Multiple tattoos can help you better fight infections as getting inked can boost your immune system; however, you need more than one tattoo to enjoy the extra boost.
University of Alabama (UA) recruited volunteers from a local tattoo shop in Leeds and Tuscaloosa. They examined the participant's number of tattoos and how long each tattooing session took. The researchers measured the levels of antibody immunoglobulin A and stress hormone cortisol in the participants' saliva samples.
Among the participants who had their first tattoo, the escalating cortisol levels caused a huge decrease in immunoglobulin A. But for those with multiple tattoos, they only had slight drops in immunoglobulin A levels before and after the sessions. Researchers suggested this could be due to a stronger immune response.

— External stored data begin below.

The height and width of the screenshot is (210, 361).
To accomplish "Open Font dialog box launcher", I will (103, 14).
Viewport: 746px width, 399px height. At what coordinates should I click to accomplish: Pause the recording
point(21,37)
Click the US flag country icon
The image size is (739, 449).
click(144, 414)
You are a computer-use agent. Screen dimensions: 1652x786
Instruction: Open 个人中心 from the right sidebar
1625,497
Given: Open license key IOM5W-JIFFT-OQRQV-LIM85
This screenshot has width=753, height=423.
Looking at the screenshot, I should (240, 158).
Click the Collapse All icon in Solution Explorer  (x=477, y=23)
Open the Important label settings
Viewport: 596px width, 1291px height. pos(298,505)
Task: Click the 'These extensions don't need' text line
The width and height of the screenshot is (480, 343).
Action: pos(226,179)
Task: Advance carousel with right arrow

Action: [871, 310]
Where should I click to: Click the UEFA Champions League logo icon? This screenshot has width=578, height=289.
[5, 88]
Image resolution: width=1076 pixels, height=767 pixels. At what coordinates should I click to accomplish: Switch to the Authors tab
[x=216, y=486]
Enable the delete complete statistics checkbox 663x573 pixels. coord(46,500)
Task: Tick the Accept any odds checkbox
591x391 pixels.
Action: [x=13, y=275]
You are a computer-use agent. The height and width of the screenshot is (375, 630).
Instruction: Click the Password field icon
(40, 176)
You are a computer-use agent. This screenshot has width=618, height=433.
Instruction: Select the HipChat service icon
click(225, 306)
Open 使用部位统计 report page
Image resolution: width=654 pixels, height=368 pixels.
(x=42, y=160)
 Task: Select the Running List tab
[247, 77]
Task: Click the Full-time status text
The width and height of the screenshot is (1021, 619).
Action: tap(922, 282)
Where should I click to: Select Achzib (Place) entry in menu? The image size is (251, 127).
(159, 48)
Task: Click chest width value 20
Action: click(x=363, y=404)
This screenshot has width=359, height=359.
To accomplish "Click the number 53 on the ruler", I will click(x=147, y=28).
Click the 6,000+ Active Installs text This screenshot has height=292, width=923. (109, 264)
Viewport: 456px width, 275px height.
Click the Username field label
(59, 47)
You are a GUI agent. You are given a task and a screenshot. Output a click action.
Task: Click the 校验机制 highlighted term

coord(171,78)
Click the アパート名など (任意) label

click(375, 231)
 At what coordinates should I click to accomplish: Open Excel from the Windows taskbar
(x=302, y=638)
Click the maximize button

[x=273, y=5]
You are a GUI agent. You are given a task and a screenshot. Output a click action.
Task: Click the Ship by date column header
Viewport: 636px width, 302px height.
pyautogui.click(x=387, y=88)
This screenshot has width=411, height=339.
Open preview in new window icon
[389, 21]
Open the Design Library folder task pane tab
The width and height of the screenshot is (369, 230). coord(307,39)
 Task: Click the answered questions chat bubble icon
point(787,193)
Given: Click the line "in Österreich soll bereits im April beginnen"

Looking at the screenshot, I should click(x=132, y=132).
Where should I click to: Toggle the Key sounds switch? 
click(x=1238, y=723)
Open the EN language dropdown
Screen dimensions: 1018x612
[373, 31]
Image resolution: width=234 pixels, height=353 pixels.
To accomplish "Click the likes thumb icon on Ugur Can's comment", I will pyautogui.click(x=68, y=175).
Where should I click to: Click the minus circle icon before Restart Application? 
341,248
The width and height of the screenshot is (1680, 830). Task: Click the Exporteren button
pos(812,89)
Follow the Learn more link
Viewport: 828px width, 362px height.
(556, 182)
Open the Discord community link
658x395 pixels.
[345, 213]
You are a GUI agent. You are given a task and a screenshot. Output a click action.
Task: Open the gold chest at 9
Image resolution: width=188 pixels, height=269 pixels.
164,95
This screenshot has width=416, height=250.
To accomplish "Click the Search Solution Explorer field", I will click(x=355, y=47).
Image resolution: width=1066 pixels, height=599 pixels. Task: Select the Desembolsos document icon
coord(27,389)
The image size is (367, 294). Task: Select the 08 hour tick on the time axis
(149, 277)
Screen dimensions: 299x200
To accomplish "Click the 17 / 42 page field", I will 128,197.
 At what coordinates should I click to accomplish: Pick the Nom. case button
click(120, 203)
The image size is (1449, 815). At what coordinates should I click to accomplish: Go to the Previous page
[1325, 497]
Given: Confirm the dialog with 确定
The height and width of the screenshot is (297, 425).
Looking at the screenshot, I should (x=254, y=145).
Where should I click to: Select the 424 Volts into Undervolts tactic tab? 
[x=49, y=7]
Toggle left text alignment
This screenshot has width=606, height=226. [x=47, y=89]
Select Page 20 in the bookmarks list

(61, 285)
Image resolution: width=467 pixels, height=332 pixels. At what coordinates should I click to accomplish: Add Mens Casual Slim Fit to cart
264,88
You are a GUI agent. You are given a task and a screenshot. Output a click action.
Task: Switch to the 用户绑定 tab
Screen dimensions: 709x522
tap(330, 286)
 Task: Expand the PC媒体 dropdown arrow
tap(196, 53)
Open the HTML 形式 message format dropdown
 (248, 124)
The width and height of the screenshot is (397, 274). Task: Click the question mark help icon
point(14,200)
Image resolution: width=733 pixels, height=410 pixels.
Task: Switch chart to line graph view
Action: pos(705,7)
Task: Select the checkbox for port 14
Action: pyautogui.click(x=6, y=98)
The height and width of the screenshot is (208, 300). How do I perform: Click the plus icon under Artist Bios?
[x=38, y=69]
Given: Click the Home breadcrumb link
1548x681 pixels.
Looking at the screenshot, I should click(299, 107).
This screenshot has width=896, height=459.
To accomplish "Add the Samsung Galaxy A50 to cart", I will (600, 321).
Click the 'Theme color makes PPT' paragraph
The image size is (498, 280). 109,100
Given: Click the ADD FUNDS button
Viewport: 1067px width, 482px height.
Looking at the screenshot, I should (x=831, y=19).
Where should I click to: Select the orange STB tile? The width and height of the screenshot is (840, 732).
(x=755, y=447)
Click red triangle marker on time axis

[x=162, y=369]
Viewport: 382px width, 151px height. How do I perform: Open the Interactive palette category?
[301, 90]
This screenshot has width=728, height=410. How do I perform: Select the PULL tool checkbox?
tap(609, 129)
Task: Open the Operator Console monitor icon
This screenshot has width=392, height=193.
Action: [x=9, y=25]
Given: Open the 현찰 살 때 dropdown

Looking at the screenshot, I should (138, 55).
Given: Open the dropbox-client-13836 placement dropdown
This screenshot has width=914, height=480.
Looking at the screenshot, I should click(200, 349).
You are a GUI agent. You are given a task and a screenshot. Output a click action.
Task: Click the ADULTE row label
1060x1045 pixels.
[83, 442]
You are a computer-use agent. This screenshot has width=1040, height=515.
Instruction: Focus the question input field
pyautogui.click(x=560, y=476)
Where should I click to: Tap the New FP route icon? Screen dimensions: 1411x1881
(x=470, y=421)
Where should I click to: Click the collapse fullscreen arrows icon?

"After the stress response, your body returns to an equilibrium," said Dr. Christopher Lynn, an anthropology associate professor from UA. Getting multiple tattoos stresses the body repeatedly. Instead of going back to the original set point, the body adjusts and its internal set points increase. This suggests that the body is getting stronger.
When it comes to defenses against common infections such as colds, Immunoglobulin A is at the front lines. When person receives his or her first tattoo, it is expected that the levels of the Immunoglobulin A because of the cortisol's response to the stressful activity.
"People with more tattoo experience have a statistically smaller decrease in immunoglobulin A from before to after," added Lynn.
Putting it in perspective, getting a first tattoo is like your first workout at the gym. At first you feel exhausted and your muscles ache. But in your next several visits at the gym, the muscles get stronger. You feel less and less exhausted the more you frequent the gym.
Injecting a foreign contaminant into one's skin makes the body exhausted. Getting multiple tattoos could be a workout for the immune system.
While the study holds much potential, the research only had 24 female and five male participants aged 18 to 47 years old. Further study is needed to confirm to make conclusions. The research was published in the American Journal of Human Biology on March 4.